Cost in Korea (2026)
- Transconjunctival fat removal: ₩2,000,000–3,500,000 ($1,500–2,650)
- Transconjunctival fat repositioning: ₩2,800,000–4,500,000 ($2,100–3,400)
- Combined with mid-cheek fat grafting: ₩4,000,000–6,500,000 ($3,000–4,950)
- Revision after failed primary surgery: ₩4,500,000–7,500,000
- International patient package: 15–25% premium
Who is the right candidate?
Good candidates:
- Visible under-eye bags from fat bulge
- Tear trough hollow adjacent to the bag
- Skin elasticity still present (snap test passes)
- Age range typically 30–55
- Want to avoid any external scarring
Wrong candidates:
- Significant skin laxity (excess skin requires removal — needs incisional)
- Severe festoons or malar mounds (different procedure)
- Pure pigmentation dark circles (wrong treatment)
- Bag caused by fluid retention rather than fat (medical workup first)
- Patients with previous lower lid surgery (anatomy distorted)
Risks specific to this approach
- Lower eyelid retraction (very rare with transconjunctival vs higher with incisional)
- Asymmetric fat removal/repositioning
- Persistent bag if inadequate fat addressed
- Hollowing if too much fat removed (less likely with repositioning than removal)
- Conjunctival irritation for first 2 weeks
- Dry eye sensation (usually transient)
- Diplopia / double vision (very rare, from fat dissection too deep)
How to choose your surgeon
- Verify oculoplastic specialization, not general plastic surgery
- Ask specifically about transconjunctival fat repositioning experience (vs simple removal)
- Request 1-year post-op photos, not 1-month
- Verify hospital affiliation for emergency complication management
- Ensure consultation includes discussion of alternative treatments
Comparison with non-surgical alternatives
- Tear trough filler: can mask but not eliminate fat bag; lasts 12–18 months
- Plinest Eye polynucleotide: addresses skin quality, not bag
- Crescent laser / ultherapy: tightens skin but doesn\'t move fat
- None of these substitute for surgical fat repositioning in patients with significant herniated fat bags
Honest framing
Transconjunctival lower blepharoplasty with fat repositioning is the procedure of choice for patients with the right indication — fat bags causing bulge, adjacent tear trough hollow, and adequate skin elasticity.
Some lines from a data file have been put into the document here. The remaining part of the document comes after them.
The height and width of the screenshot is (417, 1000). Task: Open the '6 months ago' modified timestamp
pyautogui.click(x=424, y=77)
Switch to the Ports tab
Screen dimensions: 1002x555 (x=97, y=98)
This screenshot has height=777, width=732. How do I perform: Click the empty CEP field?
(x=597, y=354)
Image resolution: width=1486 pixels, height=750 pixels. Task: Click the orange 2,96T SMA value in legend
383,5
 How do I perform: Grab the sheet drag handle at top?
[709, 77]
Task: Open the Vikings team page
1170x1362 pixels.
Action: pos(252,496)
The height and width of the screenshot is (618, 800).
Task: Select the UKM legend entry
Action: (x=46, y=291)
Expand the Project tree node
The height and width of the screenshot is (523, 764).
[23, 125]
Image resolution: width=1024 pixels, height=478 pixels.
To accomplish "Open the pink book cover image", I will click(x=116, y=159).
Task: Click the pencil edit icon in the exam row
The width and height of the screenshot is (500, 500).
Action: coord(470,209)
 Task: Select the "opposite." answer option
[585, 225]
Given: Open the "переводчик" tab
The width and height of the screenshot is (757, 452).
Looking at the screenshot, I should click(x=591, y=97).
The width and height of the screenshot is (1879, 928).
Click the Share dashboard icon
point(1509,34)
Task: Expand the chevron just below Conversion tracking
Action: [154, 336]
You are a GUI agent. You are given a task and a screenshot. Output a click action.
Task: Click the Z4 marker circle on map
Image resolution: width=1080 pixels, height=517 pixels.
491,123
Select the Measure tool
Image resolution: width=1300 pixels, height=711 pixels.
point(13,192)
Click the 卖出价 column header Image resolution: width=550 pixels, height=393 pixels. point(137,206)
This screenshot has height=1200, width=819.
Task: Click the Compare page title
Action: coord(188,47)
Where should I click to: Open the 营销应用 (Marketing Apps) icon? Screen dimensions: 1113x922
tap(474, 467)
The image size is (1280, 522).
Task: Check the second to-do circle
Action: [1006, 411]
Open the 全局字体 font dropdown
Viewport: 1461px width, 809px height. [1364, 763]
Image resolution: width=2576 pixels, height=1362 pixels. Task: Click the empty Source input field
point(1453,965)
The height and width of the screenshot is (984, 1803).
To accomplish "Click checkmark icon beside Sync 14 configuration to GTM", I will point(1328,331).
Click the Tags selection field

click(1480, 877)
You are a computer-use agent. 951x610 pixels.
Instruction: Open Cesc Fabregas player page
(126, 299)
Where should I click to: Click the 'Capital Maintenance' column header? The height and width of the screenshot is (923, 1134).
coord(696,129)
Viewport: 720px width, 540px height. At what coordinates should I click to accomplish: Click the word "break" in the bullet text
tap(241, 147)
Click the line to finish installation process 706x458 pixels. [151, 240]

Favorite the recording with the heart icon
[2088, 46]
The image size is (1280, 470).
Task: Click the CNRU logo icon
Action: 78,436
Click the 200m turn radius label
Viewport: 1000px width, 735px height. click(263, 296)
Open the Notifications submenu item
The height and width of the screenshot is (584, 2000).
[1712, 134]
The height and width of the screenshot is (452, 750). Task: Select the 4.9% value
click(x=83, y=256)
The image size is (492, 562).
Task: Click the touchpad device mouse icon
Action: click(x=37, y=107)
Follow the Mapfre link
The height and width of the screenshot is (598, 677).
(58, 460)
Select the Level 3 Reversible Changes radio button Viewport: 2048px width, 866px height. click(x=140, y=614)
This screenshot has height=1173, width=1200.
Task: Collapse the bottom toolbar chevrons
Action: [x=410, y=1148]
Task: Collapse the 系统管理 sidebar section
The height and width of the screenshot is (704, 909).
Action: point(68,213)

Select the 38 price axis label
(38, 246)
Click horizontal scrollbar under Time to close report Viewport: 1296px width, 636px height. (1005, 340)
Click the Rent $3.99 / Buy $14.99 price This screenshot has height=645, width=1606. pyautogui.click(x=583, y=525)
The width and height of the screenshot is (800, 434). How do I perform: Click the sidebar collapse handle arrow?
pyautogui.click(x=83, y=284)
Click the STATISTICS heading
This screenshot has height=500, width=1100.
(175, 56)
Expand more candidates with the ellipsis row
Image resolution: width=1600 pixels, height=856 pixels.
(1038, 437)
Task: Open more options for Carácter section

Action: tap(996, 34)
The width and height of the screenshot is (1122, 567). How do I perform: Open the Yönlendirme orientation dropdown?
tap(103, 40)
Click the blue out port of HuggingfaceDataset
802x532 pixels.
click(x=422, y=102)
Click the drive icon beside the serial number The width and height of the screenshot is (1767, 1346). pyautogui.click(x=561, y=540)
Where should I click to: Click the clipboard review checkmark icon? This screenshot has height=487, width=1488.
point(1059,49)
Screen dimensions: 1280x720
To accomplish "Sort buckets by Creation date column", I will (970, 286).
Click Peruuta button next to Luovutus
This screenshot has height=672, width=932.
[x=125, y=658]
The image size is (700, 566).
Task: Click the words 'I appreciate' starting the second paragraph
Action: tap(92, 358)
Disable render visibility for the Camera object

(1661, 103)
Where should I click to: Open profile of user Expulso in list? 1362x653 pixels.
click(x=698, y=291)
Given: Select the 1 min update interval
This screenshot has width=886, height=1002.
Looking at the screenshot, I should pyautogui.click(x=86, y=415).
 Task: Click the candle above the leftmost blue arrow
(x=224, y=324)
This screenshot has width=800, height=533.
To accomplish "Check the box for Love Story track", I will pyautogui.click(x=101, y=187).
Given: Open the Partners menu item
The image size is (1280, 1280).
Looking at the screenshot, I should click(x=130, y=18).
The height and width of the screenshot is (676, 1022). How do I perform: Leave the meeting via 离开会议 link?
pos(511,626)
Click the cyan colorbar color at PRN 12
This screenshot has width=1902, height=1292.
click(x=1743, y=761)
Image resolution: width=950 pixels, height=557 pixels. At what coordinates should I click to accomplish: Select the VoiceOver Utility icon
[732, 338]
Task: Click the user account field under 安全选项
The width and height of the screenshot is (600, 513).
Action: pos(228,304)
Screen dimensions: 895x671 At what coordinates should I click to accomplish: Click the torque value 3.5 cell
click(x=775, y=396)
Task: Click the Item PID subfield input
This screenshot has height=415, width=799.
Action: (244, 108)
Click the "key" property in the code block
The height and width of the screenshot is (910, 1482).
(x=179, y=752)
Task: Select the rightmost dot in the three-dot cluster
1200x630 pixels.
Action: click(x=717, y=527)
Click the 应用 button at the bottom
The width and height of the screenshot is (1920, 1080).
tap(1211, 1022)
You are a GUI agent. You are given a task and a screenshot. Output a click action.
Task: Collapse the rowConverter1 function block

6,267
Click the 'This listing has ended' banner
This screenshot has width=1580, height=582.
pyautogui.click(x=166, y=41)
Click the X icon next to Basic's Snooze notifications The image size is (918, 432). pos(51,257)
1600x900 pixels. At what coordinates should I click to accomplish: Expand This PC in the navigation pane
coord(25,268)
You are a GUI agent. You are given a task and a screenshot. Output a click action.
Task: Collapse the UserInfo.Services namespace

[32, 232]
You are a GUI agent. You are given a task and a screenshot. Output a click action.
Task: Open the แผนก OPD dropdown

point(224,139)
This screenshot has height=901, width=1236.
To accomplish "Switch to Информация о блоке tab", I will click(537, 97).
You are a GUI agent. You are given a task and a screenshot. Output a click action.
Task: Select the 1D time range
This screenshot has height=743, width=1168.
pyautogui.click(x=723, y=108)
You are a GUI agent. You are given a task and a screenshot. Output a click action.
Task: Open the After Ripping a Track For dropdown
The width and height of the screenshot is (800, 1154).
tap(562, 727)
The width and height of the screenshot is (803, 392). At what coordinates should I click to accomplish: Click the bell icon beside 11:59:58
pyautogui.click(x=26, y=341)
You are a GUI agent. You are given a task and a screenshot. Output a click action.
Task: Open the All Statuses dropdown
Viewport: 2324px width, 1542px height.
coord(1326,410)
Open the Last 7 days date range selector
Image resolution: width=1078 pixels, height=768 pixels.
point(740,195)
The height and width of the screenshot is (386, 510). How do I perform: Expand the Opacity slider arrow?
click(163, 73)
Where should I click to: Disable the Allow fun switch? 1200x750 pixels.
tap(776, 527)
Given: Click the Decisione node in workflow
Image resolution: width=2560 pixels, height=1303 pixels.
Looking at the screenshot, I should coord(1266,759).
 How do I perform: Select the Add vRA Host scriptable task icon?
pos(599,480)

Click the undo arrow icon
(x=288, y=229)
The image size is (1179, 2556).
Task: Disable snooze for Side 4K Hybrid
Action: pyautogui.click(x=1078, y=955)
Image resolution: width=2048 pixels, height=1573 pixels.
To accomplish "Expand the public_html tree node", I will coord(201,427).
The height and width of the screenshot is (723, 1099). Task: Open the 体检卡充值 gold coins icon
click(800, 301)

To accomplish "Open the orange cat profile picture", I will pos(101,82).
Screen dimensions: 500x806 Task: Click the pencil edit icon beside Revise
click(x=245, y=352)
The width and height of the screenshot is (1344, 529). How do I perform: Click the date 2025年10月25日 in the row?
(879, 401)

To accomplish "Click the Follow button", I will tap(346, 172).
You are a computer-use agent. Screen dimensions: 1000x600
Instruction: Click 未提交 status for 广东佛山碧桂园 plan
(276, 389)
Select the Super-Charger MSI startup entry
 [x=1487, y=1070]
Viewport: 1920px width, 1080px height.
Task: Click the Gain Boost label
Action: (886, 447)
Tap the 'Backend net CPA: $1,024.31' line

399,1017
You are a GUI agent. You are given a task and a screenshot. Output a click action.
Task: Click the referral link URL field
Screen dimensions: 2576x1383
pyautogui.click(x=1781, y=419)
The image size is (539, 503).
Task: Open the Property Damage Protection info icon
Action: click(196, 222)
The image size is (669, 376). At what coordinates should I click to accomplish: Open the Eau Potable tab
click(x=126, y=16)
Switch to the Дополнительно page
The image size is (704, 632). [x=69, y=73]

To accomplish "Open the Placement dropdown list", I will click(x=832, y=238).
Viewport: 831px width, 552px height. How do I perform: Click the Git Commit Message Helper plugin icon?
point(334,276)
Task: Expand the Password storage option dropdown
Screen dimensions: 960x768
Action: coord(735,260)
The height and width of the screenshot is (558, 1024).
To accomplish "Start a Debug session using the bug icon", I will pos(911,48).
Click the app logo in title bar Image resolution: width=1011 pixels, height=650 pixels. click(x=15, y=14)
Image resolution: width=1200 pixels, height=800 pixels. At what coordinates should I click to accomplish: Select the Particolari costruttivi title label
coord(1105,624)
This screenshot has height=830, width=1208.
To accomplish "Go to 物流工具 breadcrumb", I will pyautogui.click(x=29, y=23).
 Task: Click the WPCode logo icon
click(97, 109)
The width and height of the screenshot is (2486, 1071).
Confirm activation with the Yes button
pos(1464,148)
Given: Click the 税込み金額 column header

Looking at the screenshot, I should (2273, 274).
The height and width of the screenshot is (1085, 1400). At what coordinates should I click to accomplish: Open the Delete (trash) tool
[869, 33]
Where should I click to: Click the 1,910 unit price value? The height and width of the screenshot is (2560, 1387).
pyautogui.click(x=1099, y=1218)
The no-scar advantage is real and meaningful. The procedure is technically demanding; expertise matters more than for many other Korean cosmetic surgeries. Avoid clinics that recommend it indiscriminately for all under-eye concerns — it solves a specific problem, not all of them. For patients with combined fat-and-skin-excess presentation, an incisional approach (despite the scar) often delivers a better result. The choice of technique should be your surgeon\'s decision based on your anatomy, not your preference based on scar fears.